▶ **Task prompt**
The entries underneath need to be duplicated exactly, with none omitted.

[Stored data entries]

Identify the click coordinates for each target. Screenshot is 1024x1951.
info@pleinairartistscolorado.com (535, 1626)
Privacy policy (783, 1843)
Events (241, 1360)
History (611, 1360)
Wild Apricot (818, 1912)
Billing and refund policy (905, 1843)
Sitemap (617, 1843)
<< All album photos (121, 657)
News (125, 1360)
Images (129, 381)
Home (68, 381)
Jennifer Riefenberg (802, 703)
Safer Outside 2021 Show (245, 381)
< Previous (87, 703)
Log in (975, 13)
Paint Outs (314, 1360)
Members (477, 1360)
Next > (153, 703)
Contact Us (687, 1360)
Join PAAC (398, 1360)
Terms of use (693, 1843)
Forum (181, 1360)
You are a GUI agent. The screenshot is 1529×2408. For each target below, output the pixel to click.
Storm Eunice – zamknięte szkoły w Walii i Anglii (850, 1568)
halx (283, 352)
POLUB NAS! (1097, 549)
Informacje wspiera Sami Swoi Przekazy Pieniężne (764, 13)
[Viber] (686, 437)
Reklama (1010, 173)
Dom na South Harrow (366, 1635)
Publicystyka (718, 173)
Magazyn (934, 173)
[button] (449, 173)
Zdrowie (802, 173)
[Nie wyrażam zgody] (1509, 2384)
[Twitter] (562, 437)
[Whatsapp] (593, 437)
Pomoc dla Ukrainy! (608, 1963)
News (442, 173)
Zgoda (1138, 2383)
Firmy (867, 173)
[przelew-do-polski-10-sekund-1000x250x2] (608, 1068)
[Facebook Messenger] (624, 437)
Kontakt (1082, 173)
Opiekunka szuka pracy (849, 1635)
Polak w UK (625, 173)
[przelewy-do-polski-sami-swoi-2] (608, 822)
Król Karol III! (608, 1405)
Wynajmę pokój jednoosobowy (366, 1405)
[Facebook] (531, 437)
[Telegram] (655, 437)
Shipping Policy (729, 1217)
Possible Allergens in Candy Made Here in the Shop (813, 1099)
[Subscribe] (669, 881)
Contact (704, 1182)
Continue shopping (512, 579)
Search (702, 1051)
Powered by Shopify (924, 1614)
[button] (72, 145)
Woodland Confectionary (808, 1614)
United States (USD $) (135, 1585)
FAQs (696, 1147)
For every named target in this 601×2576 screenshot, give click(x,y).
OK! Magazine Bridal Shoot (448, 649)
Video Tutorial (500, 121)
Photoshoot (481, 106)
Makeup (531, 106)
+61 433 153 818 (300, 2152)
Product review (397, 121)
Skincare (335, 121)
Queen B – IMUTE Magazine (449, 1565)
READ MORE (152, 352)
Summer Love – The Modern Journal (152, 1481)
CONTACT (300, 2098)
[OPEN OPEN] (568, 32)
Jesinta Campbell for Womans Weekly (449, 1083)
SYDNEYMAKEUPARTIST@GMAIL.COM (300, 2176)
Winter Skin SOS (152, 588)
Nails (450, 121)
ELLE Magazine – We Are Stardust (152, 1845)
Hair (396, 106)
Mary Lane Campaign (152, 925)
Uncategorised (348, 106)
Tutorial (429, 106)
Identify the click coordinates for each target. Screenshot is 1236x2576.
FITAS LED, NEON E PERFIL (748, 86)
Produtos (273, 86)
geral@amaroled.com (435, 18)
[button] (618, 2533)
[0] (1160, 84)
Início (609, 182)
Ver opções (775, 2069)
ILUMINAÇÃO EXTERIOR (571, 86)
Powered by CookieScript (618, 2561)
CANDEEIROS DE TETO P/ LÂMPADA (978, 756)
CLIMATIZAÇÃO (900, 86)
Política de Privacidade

▶ **Your response**
Identify the click coordinates for each target. Screenshot is 1024x1951.
info@pleinairartistscolorado.com (535, 1626)
Privacy policy (783, 1843)
Events (241, 1360)
History (611, 1360)
Wild Apricot (818, 1912)
Billing and refund policy (905, 1843)
Sitemap (617, 1843)
<< All album photos (121, 657)
News (125, 1360)
Images (129, 381)
Home (68, 381)
Jennifer Riefenberg (802, 703)
Safer Outside 2021 Show (245, 381)
< Previous (87, 703)
Log in (975, 13)
Paint Outs (314, 1360)
Members (477, 1360)
Next > (153, 703)
Contact Us (687, 1360)
Join PAAC (398, 1360)
Terms of use (693, 1843)
Forum (181, 1360)
You are a GUI agent. The screenshot is 1529×2408. For each target below, output the pixel to click.
Storm Eunice – zamknięte szkoły w Walii i Anglii (850, 1568)
halx (283, 352)
POLUB NAS! (1097, 549)
Informacje wspiera Sami Swoi Przekazy Pieniężne (764, 13)
[Viber] (686, 437)
Reklama (1010, 173)
Dom na South Harrow (366, 1635)
Publicystyka (718, 173)
Magazyn (934, 173)
[button] (449, 173)
Zdrowie (802, 173)
[Nie wyrażam zgody] (1509, 2384)
[Twitter] (562, 437)
[Whatsapp] (593, 437)
Pomoc dla Ukrainy! (608, 1963)
News (442, 173)
Zgoda (1138, 2383)
Firmy (867, 173)
[przelew-do-polski-10-sekund-1000x250x2] (608, 1068)
[Facebook Messenger] (624, 437)
Kontakt (1082, 173)
Opiekunka szuka pracy (849, 1635)
Polak w UK (625, 173)
[przelewy-do-polski-sami-swoi-2] (608, 822)
Król Karol III! (608, 1405)
Wynajmę pokój jednoosobowy (366, 1405)
[Facebook] (531, 437)
[Telegram] (655, 437)
Shipping Policy (729, 1217)
Possible Allergens in Candy Made Here in the Shop (813, 1099)
[Subscribe] (669, 881)
Contact (704, 1182)
Continue shopping (512, 579)
Search (702, 1051)
Powered by Shopify (924, 1614)
[button] (72, 145)
Woodland Confectionary (808, 1614)
United States (USD $) (135, 1585)
FAQs (696, 1147)
For every named target in this 601×2576 screenshot, give click(x,y).
OK! Magazine Bridal Shoot (448, 649)
Video Tutorial (500, 121)
Photoshoot (481, 106)
Makeup (531, 106)
+61 433 153 818 (300, 2152)
Product review (397, 121)
Skincare (335, 121)
Queen B – IMUTE Magazine (449, 1565)
READ MORE (152, 352)
Summer Love – The Modern Journal (152, 1481)
CONTACT (300, 2098)
[OPEN OPEN] (568, 32)
Jesinta Campbell for Womans Weekly (449, 1083)
SYDNEYMAKEUPARTIST@GMAIL.COM (300, 2176)
Winter Skin SOS (152, 588)
Nails (450, 121)
ELLE Magazine – We Are Stardust (152, 1845)
Hair (396, 106)
Mary Lane Campaign (152, 925)
Uncategorised (348, 106)
Tutorial (429, 106)
Identify the click coordinates for each target. Screenshot is 1236x2576.
FITAS LED, NEON E PERFIL (748, 86)
Produtos (273, 86)
geral@amaroled.com (435, 18)
[button] (618, 2533)
[0] (1160, 84)
Início (609, 182)
Ver opções (775, 2069)
ILUMINAÇÃO EXTERIOR (571, 86)
Powered by CookieScript (618, 2561)
CANDEEIROS DE TETO P/ LÂMPADA (978, 756)
CLIMATIZAÇÃO (900, 86)
Política de Privacidade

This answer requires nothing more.